De son côté, Alain Supiot met la « Gouvernance par les nombres » au centre des évolutions sociétales et comme le point ultime du bien gouverner, pratiqué par nos sociétés contemporaines dites développées et civilisées.

Pierre Musso (Le temps de l’Etat- Entreprise)6 avance les mêmes argumentations.

Le parallélisme entre l’entreprise libérée et l’individu entrepreneur de lui-même, nous oblige à traiter de la liberté d’entreprendre et de la liberté du travail. Mais avec quel appareil normatif ? Quel rôle attendu de l’entreprise : la loi Pacte et l’entreprise à mission, des premiers pas dans le sens de nouvelles normes ?  Dans quelles conditions inverser la hiérarchie des moyens et des fins et comment sortir de la logique de l’entreprise au service de buts exclusivement financiers ? En encastrant l’économique dans le social et dans le travail (et non l’inverse) on redonne une vision humaine à un projet de société, c’est un des axes d’un futur écologiquement viable7. Le travail et l’entreprise restent les grands intégrateurs sociaux. 

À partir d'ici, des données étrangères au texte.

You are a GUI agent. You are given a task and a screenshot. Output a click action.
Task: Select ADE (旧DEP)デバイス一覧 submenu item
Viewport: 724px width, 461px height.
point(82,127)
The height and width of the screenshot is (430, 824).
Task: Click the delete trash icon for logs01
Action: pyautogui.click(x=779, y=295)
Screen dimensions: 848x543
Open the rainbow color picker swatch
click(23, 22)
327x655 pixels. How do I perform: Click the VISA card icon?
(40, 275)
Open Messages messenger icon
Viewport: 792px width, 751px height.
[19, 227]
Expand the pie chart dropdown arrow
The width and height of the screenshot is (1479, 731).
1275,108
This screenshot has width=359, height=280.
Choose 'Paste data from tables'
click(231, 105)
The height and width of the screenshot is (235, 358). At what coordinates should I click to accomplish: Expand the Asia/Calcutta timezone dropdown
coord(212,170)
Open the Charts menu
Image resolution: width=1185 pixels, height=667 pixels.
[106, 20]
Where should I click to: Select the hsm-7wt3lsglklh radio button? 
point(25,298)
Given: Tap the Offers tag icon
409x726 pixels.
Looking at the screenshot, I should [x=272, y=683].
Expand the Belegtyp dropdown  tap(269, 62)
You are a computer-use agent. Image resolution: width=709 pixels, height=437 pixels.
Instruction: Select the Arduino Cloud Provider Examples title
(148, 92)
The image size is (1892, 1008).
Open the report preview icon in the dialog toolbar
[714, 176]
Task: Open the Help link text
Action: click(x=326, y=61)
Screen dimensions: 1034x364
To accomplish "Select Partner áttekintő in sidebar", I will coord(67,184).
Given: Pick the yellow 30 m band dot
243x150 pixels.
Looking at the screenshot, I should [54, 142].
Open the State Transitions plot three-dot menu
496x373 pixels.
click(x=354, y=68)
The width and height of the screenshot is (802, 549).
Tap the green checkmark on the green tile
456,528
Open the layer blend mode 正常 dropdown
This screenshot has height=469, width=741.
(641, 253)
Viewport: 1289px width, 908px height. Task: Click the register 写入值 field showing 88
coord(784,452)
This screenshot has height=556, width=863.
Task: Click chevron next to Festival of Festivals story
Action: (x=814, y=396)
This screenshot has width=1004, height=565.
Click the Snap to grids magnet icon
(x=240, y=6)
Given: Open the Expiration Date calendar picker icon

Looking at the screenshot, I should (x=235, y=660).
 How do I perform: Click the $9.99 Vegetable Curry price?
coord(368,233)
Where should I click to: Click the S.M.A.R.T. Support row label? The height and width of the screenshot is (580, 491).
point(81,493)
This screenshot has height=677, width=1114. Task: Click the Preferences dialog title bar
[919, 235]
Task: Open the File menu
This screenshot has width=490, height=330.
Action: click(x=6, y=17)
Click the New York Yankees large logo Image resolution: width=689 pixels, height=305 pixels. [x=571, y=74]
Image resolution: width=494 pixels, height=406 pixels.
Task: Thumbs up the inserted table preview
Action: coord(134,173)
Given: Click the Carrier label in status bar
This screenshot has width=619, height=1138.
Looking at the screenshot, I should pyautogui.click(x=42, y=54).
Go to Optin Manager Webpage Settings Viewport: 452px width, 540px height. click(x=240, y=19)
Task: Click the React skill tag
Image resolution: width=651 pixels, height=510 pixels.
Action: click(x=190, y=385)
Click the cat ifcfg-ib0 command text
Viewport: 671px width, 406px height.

En interrogeant les relations de travail et le pouvoir au sein de l’entreprise, dans les sociétés travaillées par les inégalités, les risques écologiques et le pouvoir de nouveaux géants transnationaux, vouloir démocratiser l’entreprise aujourd’hui, c’est renouer avec une forme d’utopie praticable (Anne-Lorraine Bujon, rédactrice en chef de la revue Esprit).8 

5 – Annexe

 Les injonctions paradoxales autour de quelques mots -clés qui se retrouvent dans la littérature du moment 

Mot clé Agir

Anticiper, expérimenter dans un espace incertain et un futur menaçant / accompagner, faciliter, inciter Identifier l’ensemble des possibles, ne pas être pris au dépourvu, saisir les opportunités, être en veille, prendre des risques, collaborer, réactivité, agilité 

Mot- clé Travail 

Fin du travail, fin du salariat, sens du travail, valeur du travail, flexibilité 

Mot clé Economie 

Économie de la demande//à la demande, autoentrepreneuriat, plate-forme de l’offre /plate-forme de la demande (nom de code UBER) 

Mot-clé Organisation 

Organisation aliénante : bureaucratie, contrôle, verticalité, directivité, la pyramide, Organisation libérée : autonomie, responsabilité, accomplissement personnel, horizontalité, réseau.

6. Bibliographie indicative

Bernard Stiegler, « La société automatique ; l’Avenir du travail », Fayard 2015

Alain Supiot,  « La gouvernance par les nombres »,  Cours au Collège de France 2013-2014, Fayard 2015 ; « La force d’une Idée, suivie de l’idée de justice sociale », Les liens qui libèrent, 2019

Alain Supiot, (sous la direction), « Le travail au XXIe siècle », Les éditions de l’Atelier, 2019

« L’entreprise. Point aveugle du savoir », colloque de Cerisy, Editions Sciences Humaines, 2014

« Démocratiser l’entreprise », revue Esprit, N° 442, mars 2018.